→ Task set
1. List, in order, the menu items that the vSAN performance log text gives as the path for enabling Verbose and Network Diagnostics mode.
2. Carry on the vSAN performance log text from its final sentence.

Study text section start

Notes:
- The metrics collected by this process only contain metrics of the last 2 days;
- The collection operation will invoke a number of queries. This operation could take a while to finish.
Collection steps:
- Ensure the performance issue is actively occurring.
- Enable Verbose and Network Diagnostics mode via vSAN cluster > Configure > vSAN > Services > Performance Service > Edit

- Let the system run for 10 to 15 minutes.
- Collect the host logs from the entire cluster including vCenter logs
- Disable the Verbose and Network Diagnostics mode
- Upload the logs to VMware for analysis
Notes:
- It's highly recommended that the cluster logs are collected before vCenter logs to ensure we get all the required logging from the hosts at the time of the event as host logs tend to wrap faster than vCenter logs.
- When troubleshooting performance issues it's best to collect the Master/Leader host first to ensure we get the perf data at the time of the performance event.
- When dealing with large clusters 20+ hosts and collecting logs via vCenter it's best to collect the host logs in small batches, no more than 5 at a time to ensure the logs don't get corrupt.
If the issue is not actively occurring but is reproducible on demand then do the following:
- Enable Verbose and Network Diagnostics mode via vSAN cluster -> Configure -> vSAN -> Services -> Performance Service -> Edit
- Reproduce the performance issue
- Let the system run for 10 to 15 minutes.
- Collect the ESXi host logs from all hosts in the cluster and also logs from vCenter
- Disable the Verbose and Network Diagnostics mode
- Upload the logs to VMware for analysis
If the performance issue is affecting the log collection, we will need at a bare minimum the logs from the Master host in the cluster, as the bundle of the Master will contain the performance statistics of the cluster.

Study text section end
Records shown section start

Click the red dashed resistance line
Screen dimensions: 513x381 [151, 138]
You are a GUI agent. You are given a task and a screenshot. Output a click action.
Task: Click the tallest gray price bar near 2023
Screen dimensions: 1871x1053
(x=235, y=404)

Records shown section end
Records shown section start

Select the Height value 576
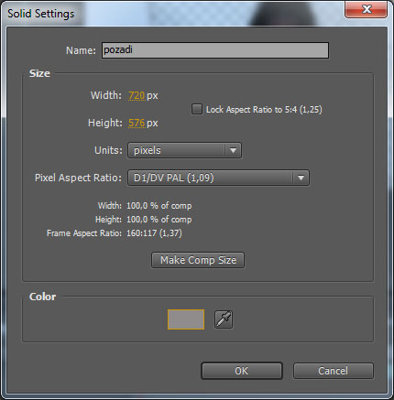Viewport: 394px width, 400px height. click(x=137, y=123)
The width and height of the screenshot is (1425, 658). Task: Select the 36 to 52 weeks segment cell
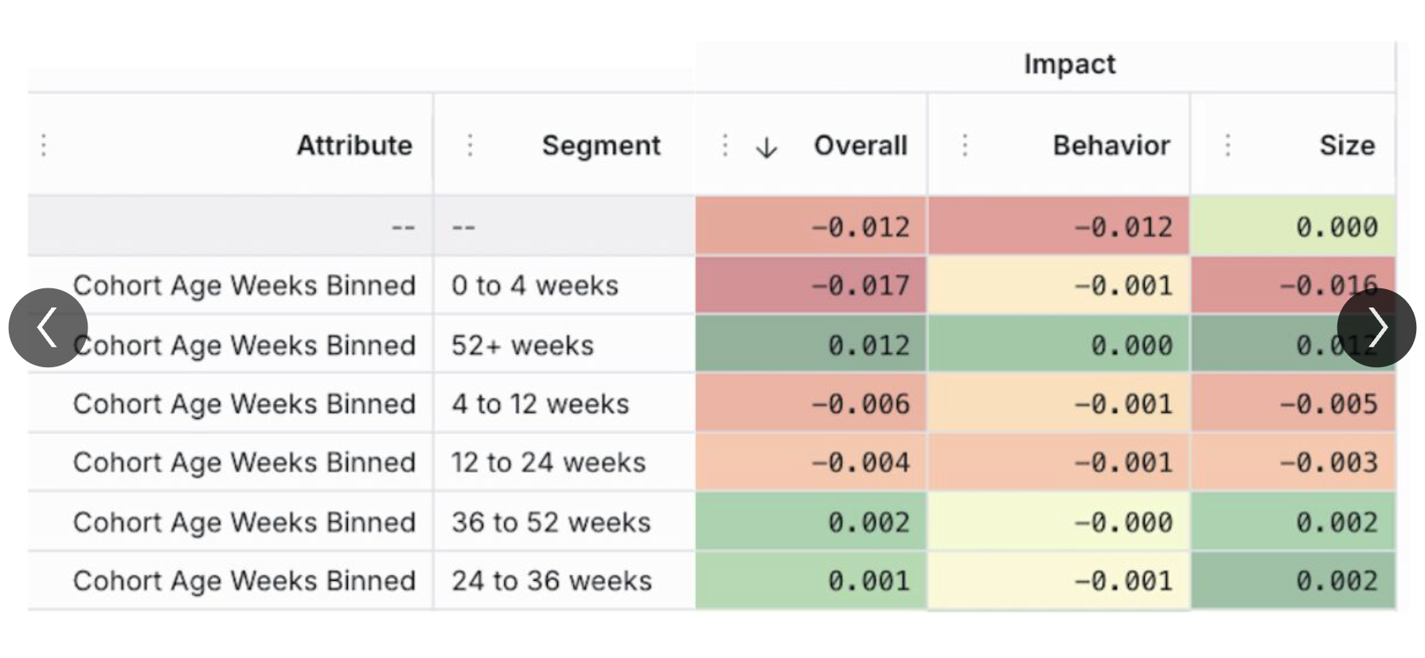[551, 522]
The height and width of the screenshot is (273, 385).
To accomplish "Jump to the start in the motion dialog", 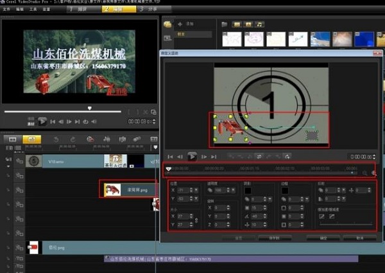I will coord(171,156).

Records shown section end

→ Responses in order
1. vSAN cluster, Configure, vSAN, Services, Performance Service, Edit

2.
To determine the Master host in the cluster check the following:
vCenter -> vSAN Cluster -> Monitor -> vSAN -> Health -> Performance Service -> Stats Master Election
If the performance issue is for specific VM(s) run the below command from any host in the cluster so we can have the complete object layout for the impacted VM(s)
esxcli vsan debug object list --vm-name=<exact vm name> > /tmp/<vm-name>_objects.txt
For example: esxcli vsan debug object list --vm-name=msVM2 > /tmp/msVM2_objects.txt
Note: By exact VM name it's the name of the VM used for the files not the display name in the instance the VM display name was changed in vCenter after the VM was initially created. The syntax is case sensitive and if the VM name contains spaces use "".
Once the command completes and the file(s) created download the file(s) from the host via an FTP client like WinSCP and then upload the file(s) to the SR along with the collected log bundles.
This is especially helpful if dealing with VMs with multiple VMDKs and if the VMDKs are large in size.